Delivery of drugs and nanoparticles to solid tumours is currently challenging. Fortunately, delivery can be improved by using microbubbles combined with ultrasound which increases the permeability of tumour vasculature thereby improving the delivery of the co-injected drug. Currently, mainly microbubbles of which their properties were optimized for diagnostic imaging purposes are used for ultrasound-mediated drug delivery to tumours. To improve the efficiency of ultrasound-mediated drug delivery, new type microbubbles are needed which exhibit properties more favourable for therapy purposes. In the experiments described here, a novel microbubble will be used which has several advantages over conventionally used microbubbles and has already shown great potential in improving drug delivery to solid tumours such that a clinical trial is initiated in 2021. However, the mechanism behind the improved delivery induced by this novel microbubble is not fully understood. The experiments described will help to unravel the mechanism and will thereby help to optimize treatments with this microbubble.

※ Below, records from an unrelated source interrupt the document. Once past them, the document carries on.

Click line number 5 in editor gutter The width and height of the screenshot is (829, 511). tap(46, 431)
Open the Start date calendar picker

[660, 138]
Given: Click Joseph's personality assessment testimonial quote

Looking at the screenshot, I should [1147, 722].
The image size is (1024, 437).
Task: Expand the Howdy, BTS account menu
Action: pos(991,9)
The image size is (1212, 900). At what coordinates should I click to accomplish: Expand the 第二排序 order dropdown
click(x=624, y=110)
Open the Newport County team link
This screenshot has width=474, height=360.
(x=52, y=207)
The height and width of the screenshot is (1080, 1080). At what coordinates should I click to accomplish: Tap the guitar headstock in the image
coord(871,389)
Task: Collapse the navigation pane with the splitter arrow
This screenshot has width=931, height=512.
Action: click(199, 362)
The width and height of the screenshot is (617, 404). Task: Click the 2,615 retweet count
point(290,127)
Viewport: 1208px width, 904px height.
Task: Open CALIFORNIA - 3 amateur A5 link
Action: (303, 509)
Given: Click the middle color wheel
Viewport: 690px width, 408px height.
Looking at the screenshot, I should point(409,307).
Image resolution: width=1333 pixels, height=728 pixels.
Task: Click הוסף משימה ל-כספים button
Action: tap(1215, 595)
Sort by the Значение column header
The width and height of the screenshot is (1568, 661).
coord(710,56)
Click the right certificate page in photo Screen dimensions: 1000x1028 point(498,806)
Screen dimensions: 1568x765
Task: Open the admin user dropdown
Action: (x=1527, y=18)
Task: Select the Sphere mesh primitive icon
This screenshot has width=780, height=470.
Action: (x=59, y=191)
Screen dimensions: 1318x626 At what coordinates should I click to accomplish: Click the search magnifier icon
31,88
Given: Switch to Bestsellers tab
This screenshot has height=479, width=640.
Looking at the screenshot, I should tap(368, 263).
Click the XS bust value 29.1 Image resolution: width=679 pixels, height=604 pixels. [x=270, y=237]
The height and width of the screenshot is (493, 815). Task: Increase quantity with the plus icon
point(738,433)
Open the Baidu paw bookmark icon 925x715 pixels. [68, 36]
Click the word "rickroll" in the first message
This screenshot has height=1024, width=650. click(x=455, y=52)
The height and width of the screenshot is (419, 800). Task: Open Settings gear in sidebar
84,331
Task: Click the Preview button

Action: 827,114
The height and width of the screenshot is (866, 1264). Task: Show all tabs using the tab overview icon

For these experiments, a tumour will be grown in a window chamber on the back of the mouse which will make it possible to treat the tumour with ultrasound and the novel microbubbles while imaging simultaneously with a multiphoton microscope. Fluorescently labelled Dextrans and/or nanoparticles will be co-injected to visualize the vasculature and study the microbubble location and induced extravasation of the co-injected agents. We will be able to image this in real time, in vivo and with high spatial and temporal resolution. The results achieved with these novel microbubbles will be compared to those obtained when using SonoVue microbubbles, which is one of the most commonly used microbubbles in ultrasound-mediated drug delivery.
Distress
We have performed similar studies in the past and expect the animals to have moderate distress. Based on previous experience, animals were behaving normally the days after implantation of the dorsal window chamber. Animals showed normal drink, eat and sleep behaviour, and did not loose weight. Animals will be monitored on a daily basis and will receive proper (post) surgery care consisting of anaesthesia, analgesia and antibiotics.
Expected benefit
The study will help us to unravel the mechanism behind the improved delivery of drugs and nanoparticles induced by the microbubbles. In previous preclinical work, the microbubbles showed great therapeutic potential and clinical trials will therefore be initiated in 2021. The results of the experiments described in this application will help to understand the in vivo behaviour of the novel microbubbles and will help with optimizing future treatments with these microbubbles.
Number of animals
A total of 40 male Balb/c mice will be used in the study presented here.
How to adhere to 3R
Animals will be anaesthetized during all procedures and receive pain medication during and after the surgical procedure. The body temperature of the animals will be maintained with heating pads and heating lamp. Eyes will keep moist with eye drops and respiration rate will be closely monitored. Mice will be euthanized by cervical dislocation which is fast and ensures death.